Malgré un apparent soutien à Jean-Marc Ayrault, Emmanuel Morel ne s’est pas
privé de critiquer les propos de certains ministres (non cités) ou encore le
déplacement en masse du Gouvernement lors de l’Université du MEDEF.
Il ne s’est pas non plus privé d’exprimer avec force ses convictions en
préconisant notamment le lancement de « campagnes » prioritaires: sur
le droit de vote des étrangers sur la loi contre les licenciements. Deux sujets
sur lesquels on a, jusqu’à présent, peu entendu le dit Gouvernement.
Enfin, par sa
déclaration : « Nous sommes du côté des canards boiteux », il
s’oppose frontalement à Jean- Pierre Jouyet, ami de longue date de François
Hollande, qui avait
déclaré, pourtant à juste titre, que la Banque Publique d’Investissement,
dont il est président, n’avait pas « vocation à aider les canards boiteux
». Manifestement tout le monde n’est pas d’accord sur l’utilisation qui devra
être faite de la BPI, pourtant présentée comme un des piliers du redressement
productif.
Même le ministre Benoit Hamon qui, en contradiction complète avec la
politique que mène le Gouvernement auquel il appartient pourtant, n’hésite pas
à proclamer qu’il est plus important de mettre en œuvre le droit de vote des
étrangers aux élections locales que de respecter l’engagement des 3 % :
« Il est des symboles dont l'impact sur la cohésion sociale est bien plus
important que les quelques milliards du budget de l'Etat ».

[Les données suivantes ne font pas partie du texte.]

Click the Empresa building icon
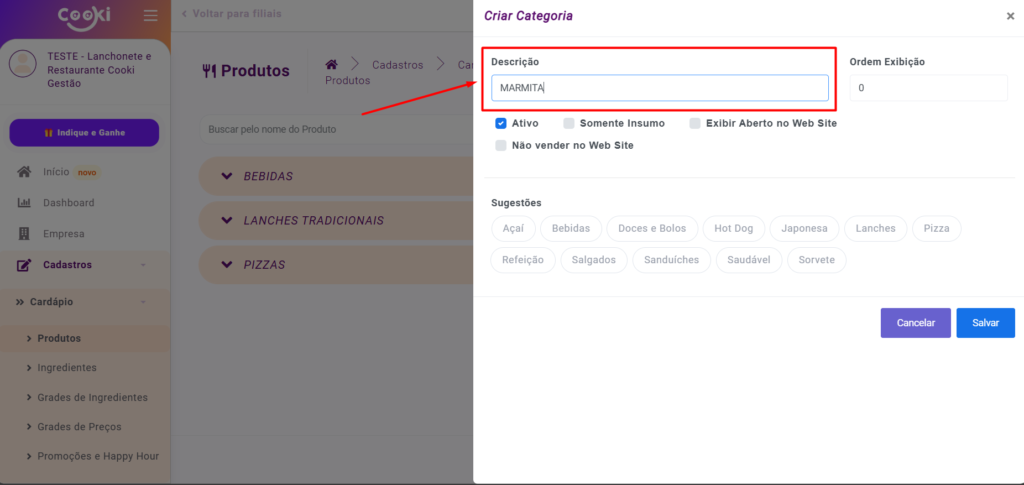The width and height of the screenshot is (1024, 485). pos(25,234)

A la place de François Hollande et Jean-Marc Ayrault, je serais
inquiet.
Après avoir réussi l’exploit de parler d’une même voix derrière François
Hollande pendant presque 1 an, le PS semble vouloir revenir à ses vieux démons
et en finir avec cette belle unanimité de façade.

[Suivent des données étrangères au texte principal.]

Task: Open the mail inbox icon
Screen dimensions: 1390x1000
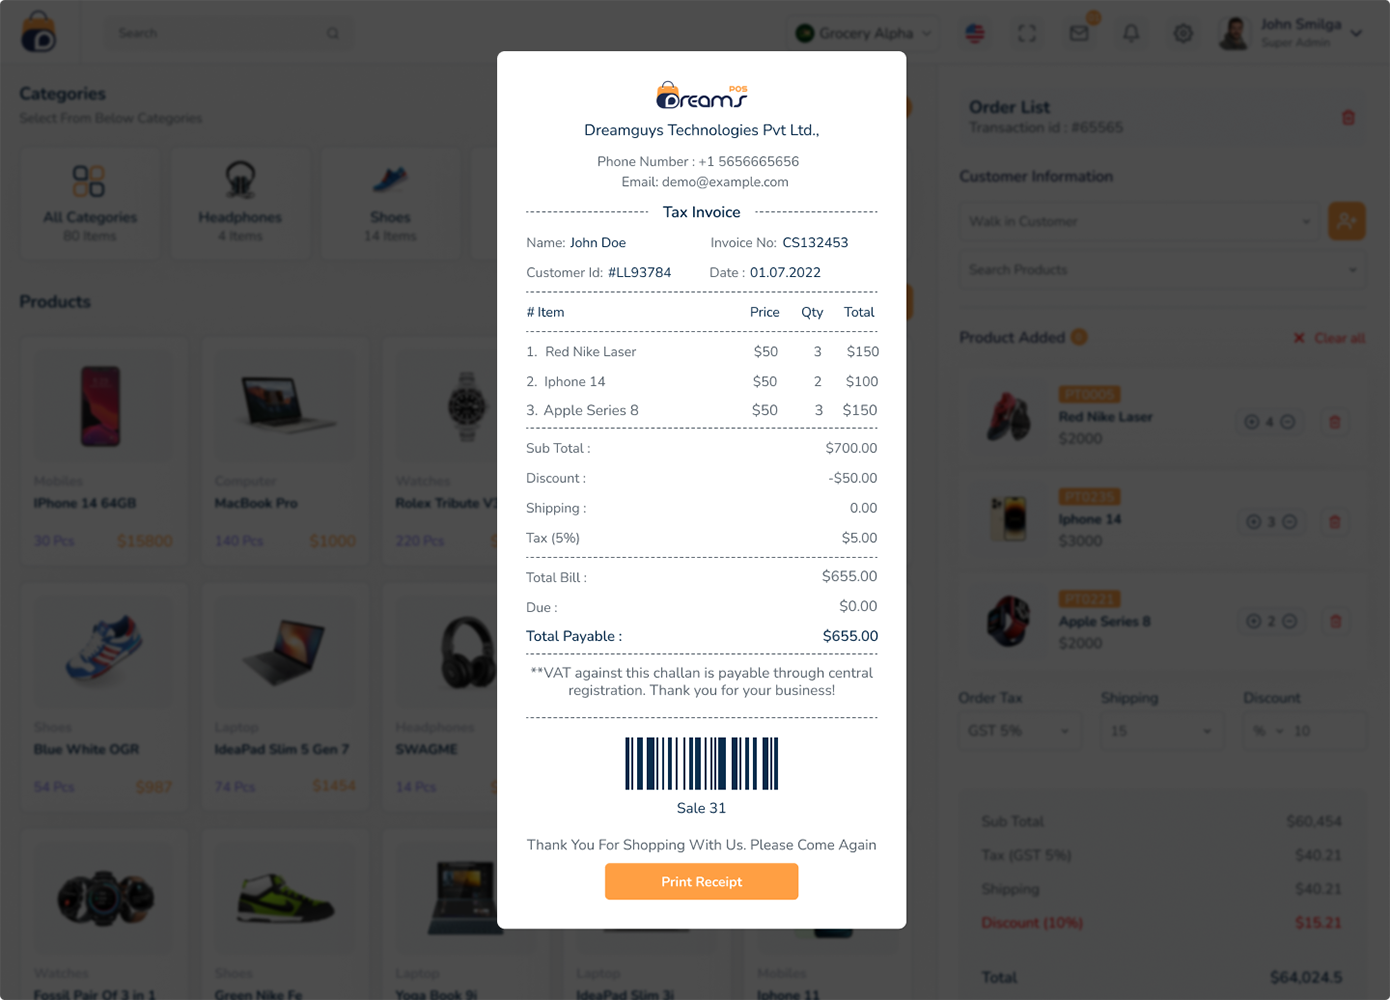Action: (x=1079, y=33)
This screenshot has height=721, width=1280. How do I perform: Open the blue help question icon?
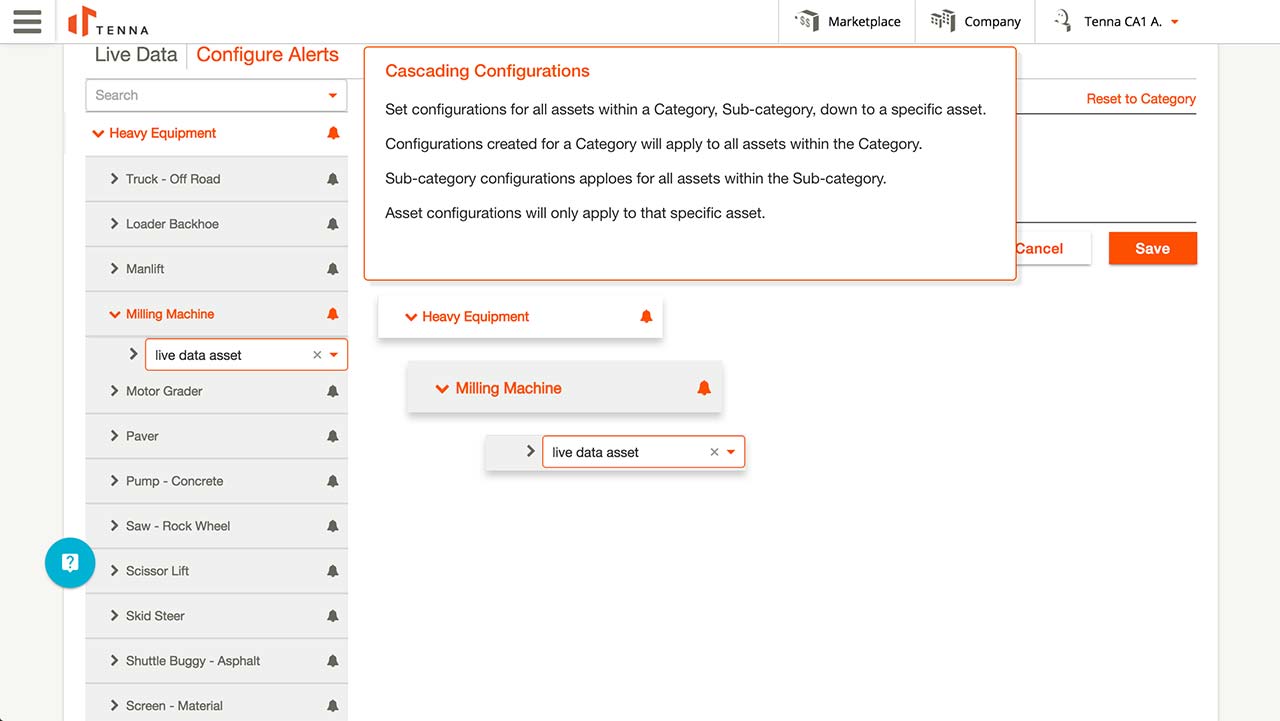click(x=70, y=563)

Ca a été dit et répété, le PS ne sera pas le parti godillot du gouvernement.
D’autant plus que les actions du Gouvernement en ont déçus plus d’un. Certes,
tout le monde à l’air d’avoir enfin compris qu’il était contreproductif de
laver son linge sale en public mais il y a fort à parier que le Parti et ses
différents composants sauront faire entendre leurs voix soit directement auprès
des ministres soit par l’intermédiaire de son groupe parlementaire.
Le Gouvernement qui a déjà du mal à faire comprendre sa politique à l'opinion, a plus que jamais besoin d'un Parti qui se fasse le relai de ses décisions. Mais pour cela encore faut-il celui-ci y adhère. Or, on ne peut pas dire que ce soit flagrant au vu des interventions qui ont émaillé le Congrés de Toulouse. En conséquence, il est à craindre que pour obtenir un véritable soutien de la part du Parti Socialiste, le Gouvernement ne soit contraint de lui faire un certain nombre de concessions et de mener une politique beaucoup plus à Gauche que ce François Hollande et jean-Marc Ayrault auraient souhaité. Et ce n'est pas une bonne nouvelle ni pour eux ni pour le France.